▼

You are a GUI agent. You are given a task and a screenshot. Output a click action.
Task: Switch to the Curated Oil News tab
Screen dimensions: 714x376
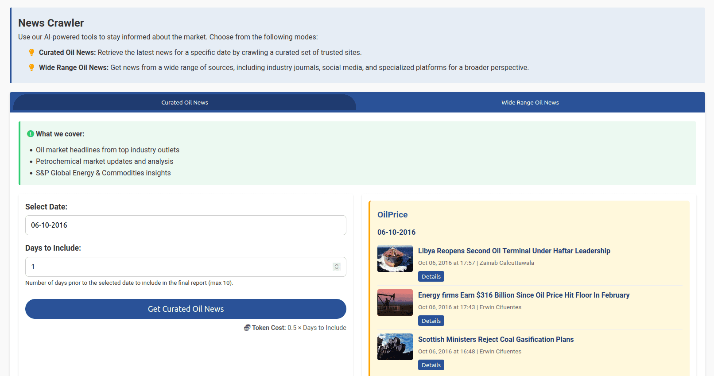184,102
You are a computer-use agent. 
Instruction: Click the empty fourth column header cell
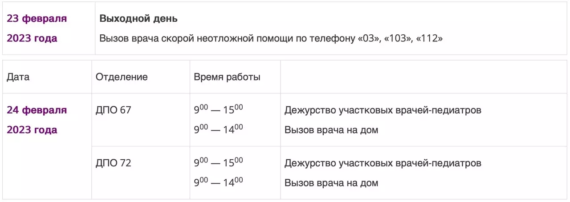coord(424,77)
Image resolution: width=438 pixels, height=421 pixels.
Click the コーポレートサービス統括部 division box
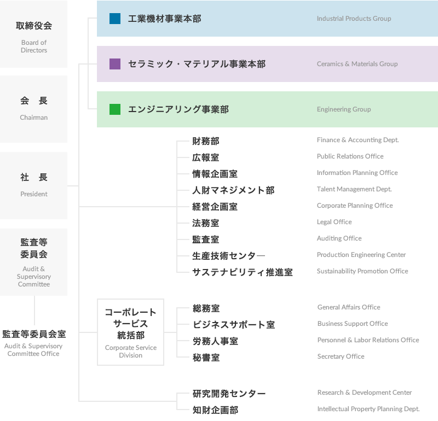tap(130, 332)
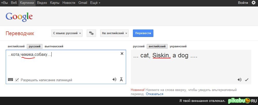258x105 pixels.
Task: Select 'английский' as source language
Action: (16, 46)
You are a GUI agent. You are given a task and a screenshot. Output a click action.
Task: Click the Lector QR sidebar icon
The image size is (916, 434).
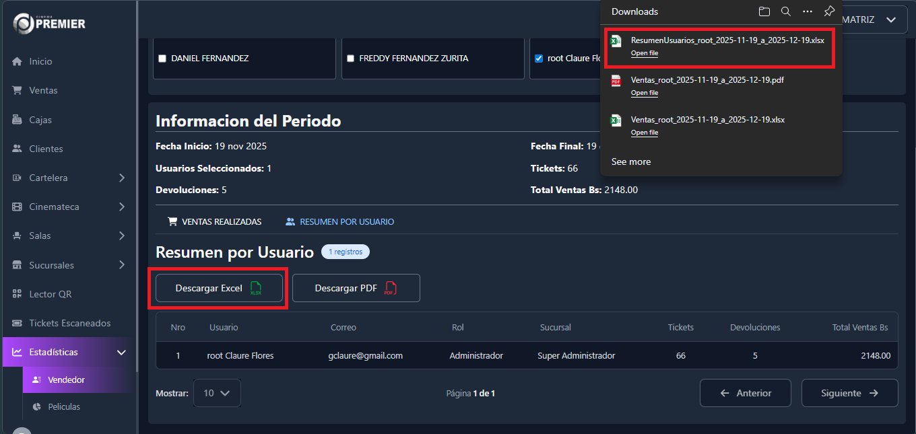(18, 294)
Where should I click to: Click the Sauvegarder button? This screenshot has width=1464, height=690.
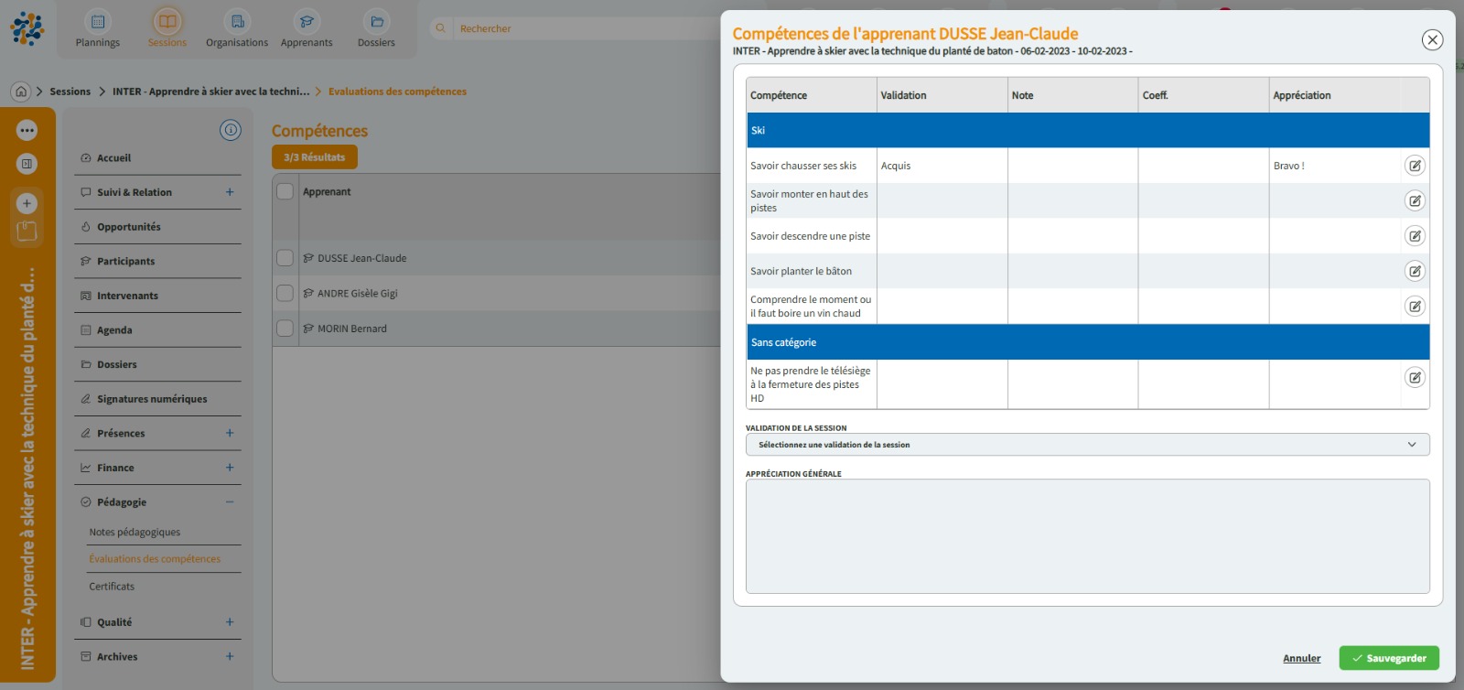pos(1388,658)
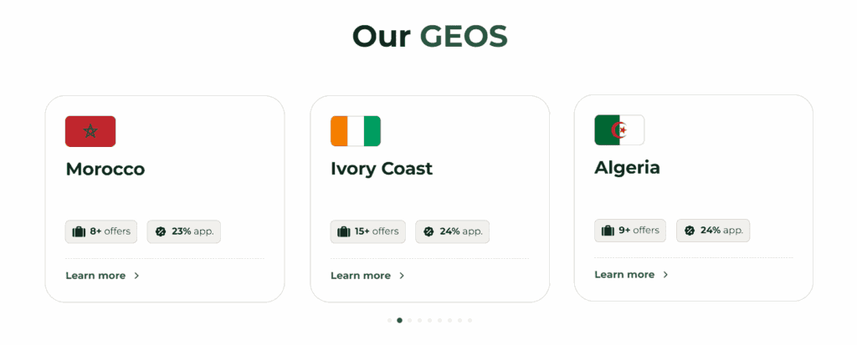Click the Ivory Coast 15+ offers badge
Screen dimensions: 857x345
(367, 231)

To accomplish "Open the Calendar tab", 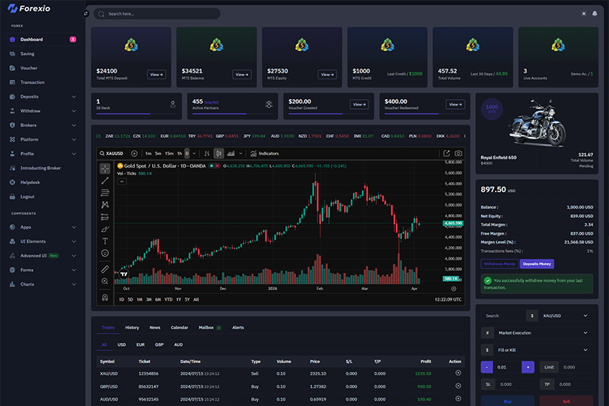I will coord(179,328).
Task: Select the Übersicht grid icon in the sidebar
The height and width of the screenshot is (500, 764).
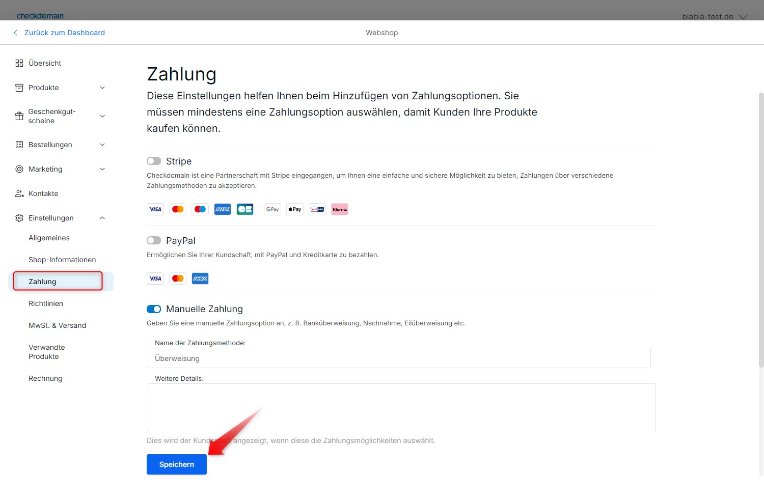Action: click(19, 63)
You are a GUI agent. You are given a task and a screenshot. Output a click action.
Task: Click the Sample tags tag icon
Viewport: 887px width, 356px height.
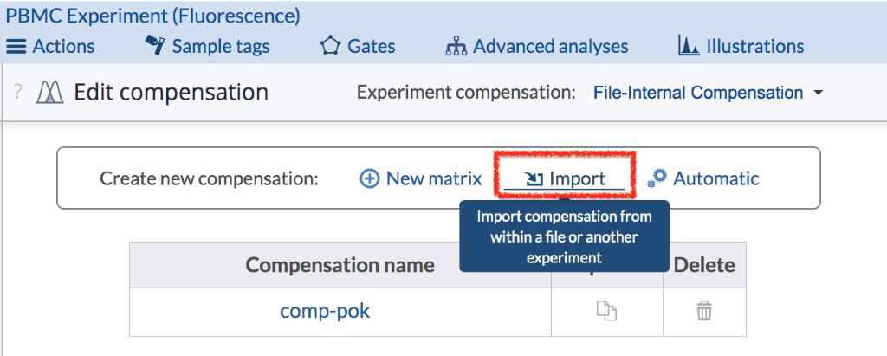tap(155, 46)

▲
▼

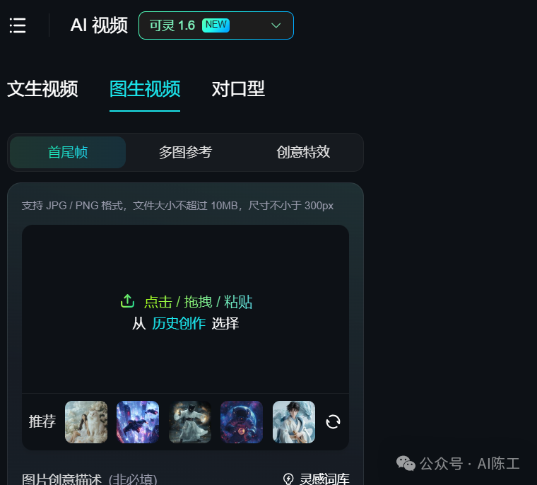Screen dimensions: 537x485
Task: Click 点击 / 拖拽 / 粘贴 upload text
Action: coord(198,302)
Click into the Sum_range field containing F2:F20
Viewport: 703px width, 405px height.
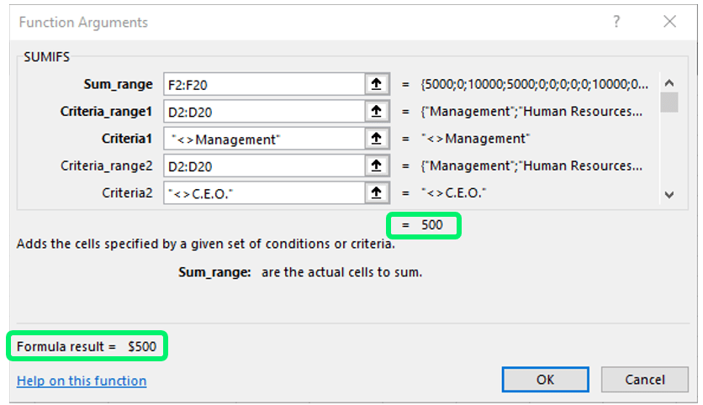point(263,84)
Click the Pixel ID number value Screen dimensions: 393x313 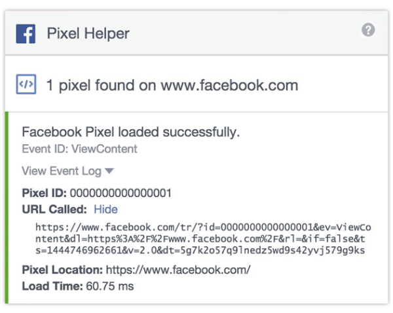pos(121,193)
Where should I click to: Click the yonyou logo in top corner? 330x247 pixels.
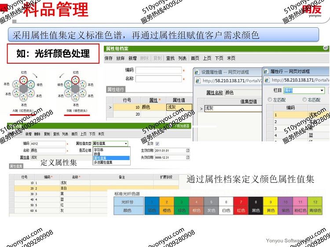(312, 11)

▲
▼

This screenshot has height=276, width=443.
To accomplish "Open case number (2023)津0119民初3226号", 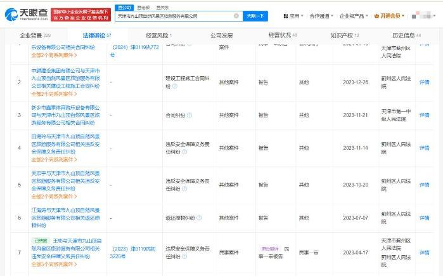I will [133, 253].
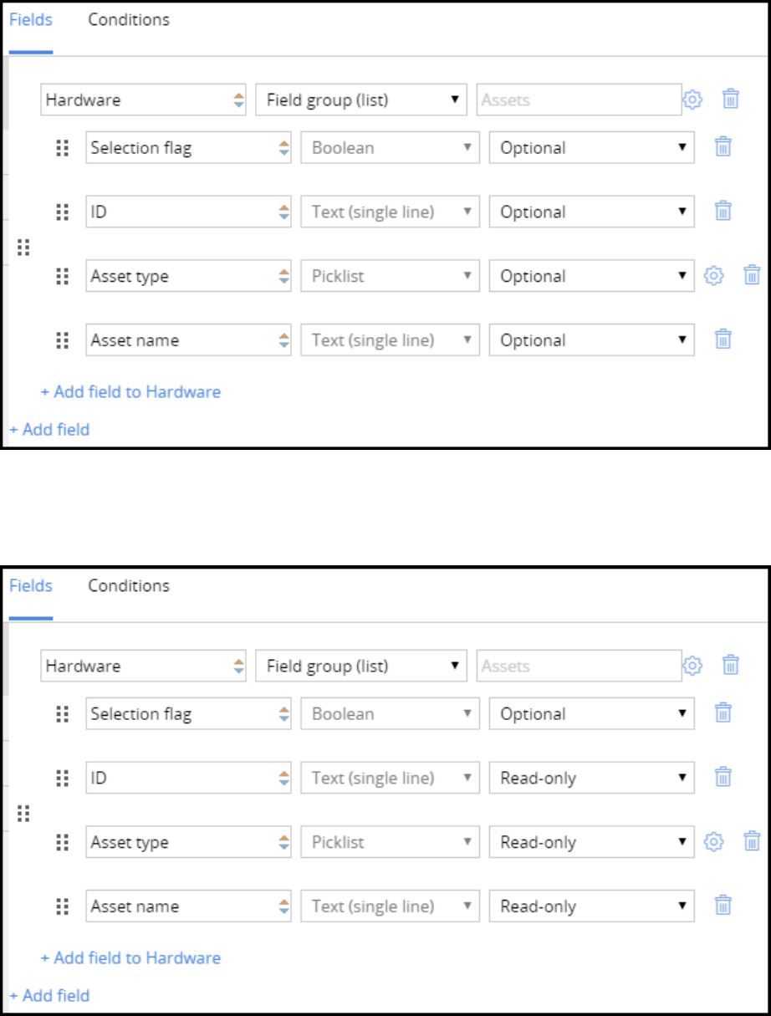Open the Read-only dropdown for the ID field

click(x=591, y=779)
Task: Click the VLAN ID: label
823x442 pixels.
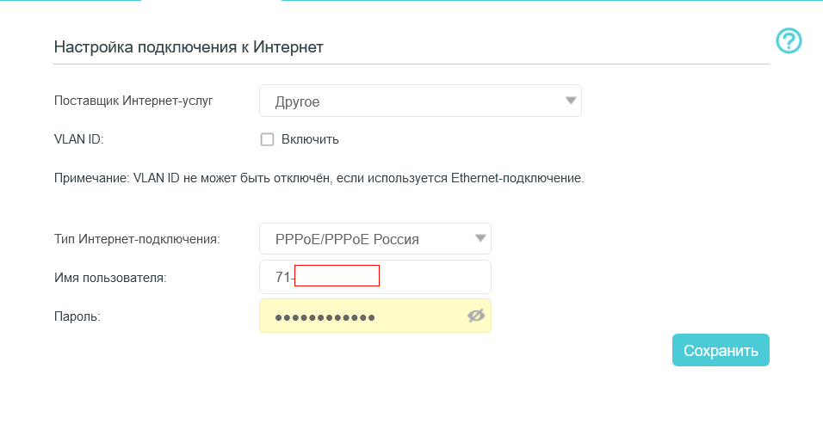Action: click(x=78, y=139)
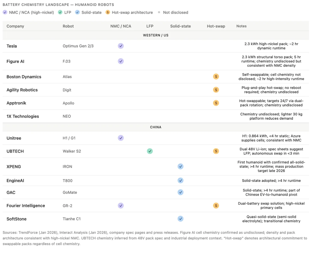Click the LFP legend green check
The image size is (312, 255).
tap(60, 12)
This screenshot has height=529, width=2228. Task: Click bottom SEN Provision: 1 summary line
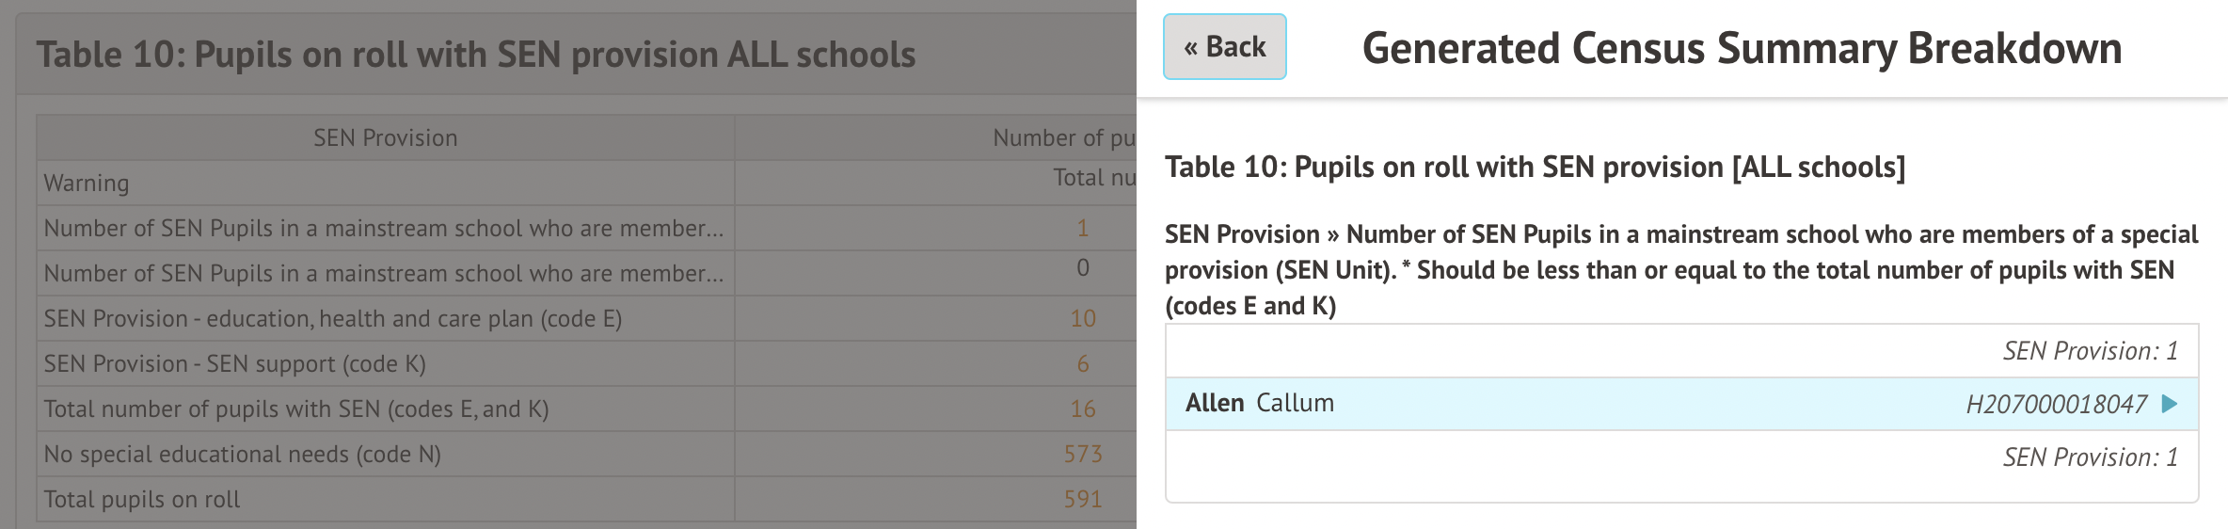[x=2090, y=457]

▲

#### TASK DESCRIPTION
Out of the lines in the listing, count the ones with the word "sidebar", then give only the number.

#### OUTPUT FOR THIS EXERCISE
2